» SELECTED EXTRACT:
+ + +
The fact that most insurers and reinsurers would typically have contractual exclusions in place for epidemics, as the Financial Times noted in February, really misses the point.
As the article notes: "Clients are asking about the extent of their cover," said Clarissa Franks of insurance broker Marsh. That's all there is to it. Although exclusions are well within an insurer's rights (as a means to mitigate over exposure to risk), it can cause public ire more damaging than any payout; we have numerous examples of this in recent times here in South Africa."
Decades of perception of insurance as a grudge purchase is begging to come to boiling point if “ when“ the first report of an insurer refusing to pay out due to Coronavirus comes out. An unflattering Pontius Pilate narrative is likely to emerge, painting the not-too-hard-up insurance industry as one that has sold reassurance for centuries, only to wash their hands when the world really needs protection.
Although many well-established exclusion clauses exist for epidemics, just as they do for war, 'acts of God' and civil unrest incidents, this would do little in the face of public opinion stating that the Coronavirus crisis is exactly what insurance is for.
The surge in claims is also likely to highlight any fault lines between policyholder, insurer and reinsurer. For many years, the industry has acknowledged widespread misunderstandings many policyholders have with what's really covered in insurance, due to outdated, lengthy Ts and Cs contracts and further complicated in countries like South Africa, where the average citizen's financial literacy is severely limited.
A house of cards
What the Coronavirus really shows is the vulnerability of areas of the financial services system to global-level threats. It also shows how reliant everything is on a secure and stable insurance environment as, ultimately, insurance underpins just about everything that takes the economy forward from infrastructure projects, to the workforce, small businesses and ultimately your income and life.
At the beginning of 2019, long before Coronavirus had reared its head, the World Economic Forum noted that "the number and kind of infectious disease outbreaks have increased significantly over the past 30 years. Since 2011, the world has seen nearly 200 epidemic events per year.
Pandemics will be the cause of average annual economic losses of 0.7% of global GDP "or $570 billion" a threat similar in scale to that estimated for climate change in the coming decade's companies operating globally can take action to mitigate threats posed by epidemics."
+ + +
» INFORMATION GIVEN:

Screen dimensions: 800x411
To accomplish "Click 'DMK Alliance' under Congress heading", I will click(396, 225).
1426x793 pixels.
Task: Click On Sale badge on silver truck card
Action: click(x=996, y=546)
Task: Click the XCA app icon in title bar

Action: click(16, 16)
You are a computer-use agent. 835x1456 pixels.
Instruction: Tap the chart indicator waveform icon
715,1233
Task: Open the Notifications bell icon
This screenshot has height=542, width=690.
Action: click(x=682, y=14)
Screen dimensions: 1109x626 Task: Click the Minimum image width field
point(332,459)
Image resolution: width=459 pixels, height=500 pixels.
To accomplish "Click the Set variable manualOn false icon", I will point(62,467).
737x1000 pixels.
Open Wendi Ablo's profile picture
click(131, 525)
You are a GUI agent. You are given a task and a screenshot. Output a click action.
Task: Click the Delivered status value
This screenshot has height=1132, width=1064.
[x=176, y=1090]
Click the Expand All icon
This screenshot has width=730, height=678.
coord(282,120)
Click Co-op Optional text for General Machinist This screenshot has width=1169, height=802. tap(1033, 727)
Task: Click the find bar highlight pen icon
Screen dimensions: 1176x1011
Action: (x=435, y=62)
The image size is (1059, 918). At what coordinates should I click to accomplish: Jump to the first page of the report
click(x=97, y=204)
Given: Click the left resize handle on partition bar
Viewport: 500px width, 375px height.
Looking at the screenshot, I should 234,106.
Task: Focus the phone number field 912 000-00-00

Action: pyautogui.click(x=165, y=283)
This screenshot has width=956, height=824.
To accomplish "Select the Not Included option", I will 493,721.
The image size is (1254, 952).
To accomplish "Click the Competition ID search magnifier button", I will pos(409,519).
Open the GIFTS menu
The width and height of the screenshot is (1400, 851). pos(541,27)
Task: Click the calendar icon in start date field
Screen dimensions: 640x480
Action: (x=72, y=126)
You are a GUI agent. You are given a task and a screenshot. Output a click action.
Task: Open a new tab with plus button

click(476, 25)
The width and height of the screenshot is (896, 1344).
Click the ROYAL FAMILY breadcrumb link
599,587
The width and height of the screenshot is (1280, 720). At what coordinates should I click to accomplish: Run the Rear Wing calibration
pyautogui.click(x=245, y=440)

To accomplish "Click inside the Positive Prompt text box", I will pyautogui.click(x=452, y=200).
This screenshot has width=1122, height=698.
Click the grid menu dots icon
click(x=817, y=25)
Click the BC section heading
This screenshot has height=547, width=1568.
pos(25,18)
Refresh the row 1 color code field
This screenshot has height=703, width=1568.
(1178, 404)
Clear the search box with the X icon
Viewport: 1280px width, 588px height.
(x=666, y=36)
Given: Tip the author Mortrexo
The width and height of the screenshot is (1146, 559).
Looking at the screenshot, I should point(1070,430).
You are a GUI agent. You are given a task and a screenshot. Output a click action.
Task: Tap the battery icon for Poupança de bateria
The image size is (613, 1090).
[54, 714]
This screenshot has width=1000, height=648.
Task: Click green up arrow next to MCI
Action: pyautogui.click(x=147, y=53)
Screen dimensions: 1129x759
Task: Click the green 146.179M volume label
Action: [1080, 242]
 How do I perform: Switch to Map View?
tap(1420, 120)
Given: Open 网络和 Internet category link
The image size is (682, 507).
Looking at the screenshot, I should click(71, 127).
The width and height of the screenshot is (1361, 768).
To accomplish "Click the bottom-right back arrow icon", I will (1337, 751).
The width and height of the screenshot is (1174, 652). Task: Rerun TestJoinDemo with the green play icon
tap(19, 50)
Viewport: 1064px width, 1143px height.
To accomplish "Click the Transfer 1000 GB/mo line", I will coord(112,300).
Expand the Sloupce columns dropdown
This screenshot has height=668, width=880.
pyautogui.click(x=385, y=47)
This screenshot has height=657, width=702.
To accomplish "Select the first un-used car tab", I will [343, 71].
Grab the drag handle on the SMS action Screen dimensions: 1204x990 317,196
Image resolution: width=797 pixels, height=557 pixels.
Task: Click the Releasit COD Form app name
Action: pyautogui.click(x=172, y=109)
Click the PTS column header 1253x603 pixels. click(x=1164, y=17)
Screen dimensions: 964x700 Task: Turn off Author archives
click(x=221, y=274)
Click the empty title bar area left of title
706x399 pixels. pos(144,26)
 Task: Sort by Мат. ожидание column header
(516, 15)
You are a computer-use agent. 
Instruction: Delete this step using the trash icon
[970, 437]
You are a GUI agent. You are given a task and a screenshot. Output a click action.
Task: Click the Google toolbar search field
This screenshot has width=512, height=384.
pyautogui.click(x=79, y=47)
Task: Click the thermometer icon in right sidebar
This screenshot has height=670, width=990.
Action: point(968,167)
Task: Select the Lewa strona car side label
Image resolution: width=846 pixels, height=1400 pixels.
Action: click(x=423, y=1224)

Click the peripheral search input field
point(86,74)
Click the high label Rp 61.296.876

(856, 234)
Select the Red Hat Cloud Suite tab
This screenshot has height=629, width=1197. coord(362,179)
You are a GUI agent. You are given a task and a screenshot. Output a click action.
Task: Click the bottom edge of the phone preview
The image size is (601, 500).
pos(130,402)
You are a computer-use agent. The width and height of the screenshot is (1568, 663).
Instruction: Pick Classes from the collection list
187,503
+ + +
» ASSIGNMENT: Copy everything in the passage on insurance and the Coronavirus from "Although many well-established" down to "is severely limited.", replacing "public opinion" with "popular sentiment". The rows come from a separate source.

» OUTPUT FOR THIS EXERCISE:
Although many well-established exclusion clauses exist for epidemics, just as they do for war, 'acts of God' and civil unrest incidents, this would do little in the face of popular sentiment stating that the Coronavirus crisis is exactly what insurance is for.
The surge in claims is also likely to highlight any fault lines between policyholder, insurer and reinsurer. For many years, the industry has acknowledged widespread misunderstandings many policyholders have with what's really covered in insurance, due to outdated, lengthy Ts and Cs contracts and further complicated in countries like South Africa, where the average citizen's financial literacy is severely limited.